**Excerpt to read:**
Chicago Board of Trade wheat rose 2 percent on Wednesday on concern about poor U.S. crop weather and expectations of strong global demand for U.S. supplies after prices fell to a nine-month low earlier this week.

Corn stabilized after three straight losing sessions following last week's U.S. Department of Agriculture (USDA) report which surprised investors with estimates of big U.S. corn and wheat stockpiles.

Soybeans fell on worries that feed demand in China might be slowing with a new avian flu strain emerging, and as traders unwound long soy/short corn spread positions. At the CBOT as of 9:50 a.m. CDT (1450 GMT), May wheat was up 16 cents at $6.86-3/4 per bushel. May corn was up 2-3/4 cents at $6.43-1/4 a bushel and May soybeans were down 9 cents at $13.85 a bushel.

Wheat posted the biggest gains, lifted in part by concerns about dry conditions in the southern U.S. Plains. Welcome rains are forecast for the region this week but may miss the southwestern portion of the belt.

Expectations that the sharp drop in CBOT wheat prices this week could trigger export demand added support. Also, China's state-owned agricultural trading company, COFCO, has complained about the baking performance of some Canadian spring wheat shipments and suggested it may import more U.S. wheat instead.

"U.S. wheat is supposedly the cheapest in the world, even cheaper than Australian. A combination of those things, with the funds being short, has made wheat the upside leader," said Jim Gerlach, president of A/C Trading in Fowler, Indiana.

CBOT corn edged higher as the market tried to find its footing after plunging nearly $1 per bushel, or 13 percent, since USDA's blockbuster quarterly stocks report last week.

The government pegged U.S. corn stocks as of March 1 at 5.4 billion bushels, well above the average analyst estimate of about 5 billion. Stocks of soybeans and wheat also came in above expectations, and the USDA said farmers would plant the most acres to corn since 1936.

[Stored data]
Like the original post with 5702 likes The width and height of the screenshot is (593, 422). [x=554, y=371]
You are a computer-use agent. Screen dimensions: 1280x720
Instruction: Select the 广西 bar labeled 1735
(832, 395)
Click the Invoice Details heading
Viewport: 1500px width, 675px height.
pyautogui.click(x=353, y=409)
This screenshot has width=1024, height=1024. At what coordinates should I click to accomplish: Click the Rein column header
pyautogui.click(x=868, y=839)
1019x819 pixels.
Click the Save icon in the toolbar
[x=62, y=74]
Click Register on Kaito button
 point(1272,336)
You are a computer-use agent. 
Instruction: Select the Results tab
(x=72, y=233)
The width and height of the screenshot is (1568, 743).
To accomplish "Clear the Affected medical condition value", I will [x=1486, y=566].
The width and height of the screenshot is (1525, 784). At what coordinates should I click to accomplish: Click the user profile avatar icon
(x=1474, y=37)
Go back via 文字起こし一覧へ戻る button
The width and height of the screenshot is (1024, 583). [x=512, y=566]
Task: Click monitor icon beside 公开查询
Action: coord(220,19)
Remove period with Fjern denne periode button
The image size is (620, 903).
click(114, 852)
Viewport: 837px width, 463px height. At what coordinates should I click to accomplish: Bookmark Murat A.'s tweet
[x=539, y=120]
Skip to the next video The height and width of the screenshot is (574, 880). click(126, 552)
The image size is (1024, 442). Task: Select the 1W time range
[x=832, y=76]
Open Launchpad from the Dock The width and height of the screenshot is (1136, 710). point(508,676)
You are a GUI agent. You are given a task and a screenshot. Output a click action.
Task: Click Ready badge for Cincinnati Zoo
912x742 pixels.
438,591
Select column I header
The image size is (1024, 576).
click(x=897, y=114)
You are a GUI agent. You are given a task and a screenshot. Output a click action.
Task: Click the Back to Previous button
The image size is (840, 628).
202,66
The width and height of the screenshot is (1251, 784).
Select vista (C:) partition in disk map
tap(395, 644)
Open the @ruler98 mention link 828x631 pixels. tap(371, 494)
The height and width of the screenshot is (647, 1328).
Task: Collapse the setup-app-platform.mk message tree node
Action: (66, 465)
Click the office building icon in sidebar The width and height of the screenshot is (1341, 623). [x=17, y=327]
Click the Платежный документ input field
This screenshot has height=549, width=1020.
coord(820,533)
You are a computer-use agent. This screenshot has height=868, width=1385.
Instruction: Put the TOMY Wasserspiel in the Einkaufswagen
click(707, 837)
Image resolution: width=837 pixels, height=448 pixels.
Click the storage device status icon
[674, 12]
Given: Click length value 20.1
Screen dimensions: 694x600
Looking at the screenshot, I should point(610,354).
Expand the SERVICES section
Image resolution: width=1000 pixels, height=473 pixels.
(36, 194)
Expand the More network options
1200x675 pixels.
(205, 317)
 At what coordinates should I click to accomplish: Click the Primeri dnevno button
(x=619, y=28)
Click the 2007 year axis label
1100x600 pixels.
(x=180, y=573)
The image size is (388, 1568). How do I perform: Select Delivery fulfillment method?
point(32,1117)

**Action item:** Carry on the grain market report from the point where it stops.

**Answer to this problem:**
Commodity funds sold an estimated 81,000 corn contracts since the report's release, and open interest in CBOT corn fell by more than 40,000 contracts this week. By Wednesday, fund liquidation appeared to have slowed.

"Corn is being supported by some bargain buying after its dramatic fall, with the USDA report issued at a horrendous time for the market with very thin liquidity over Easter, but some investors now regarding current levels as attractive to rejoin the market," said Ole Hansen, head of commodity strategy at Saxo Bank.

Soybeans bucked the firm trend on seasonal pressure from the expanding soy harvest in Brazil and Argentina, as well as concerns about feed demand in China, the world's top soy buyer.

Chinese state media on Wednesday announced two more cases of a new strain of bird flu, including one death, bringing to nine the number of confirmed human infections from the previously unknown flu type.

Most-active September soymeal futures on China's Dalian exchange fell 2 percent amid worries that the flu could lower demand for poultry feed.

"There is a lot of uncertainty with this avian flu, this new strain in China, (and) fears that, due to poor livestock margins in China, they might not use as many soybeans as the USDA is stating," Gerlach said.

Soybeans have also gained relative to corn since last week's USDA stocks report, a factor that prompted some traders to take profits by exiting long soy/short corn spreads.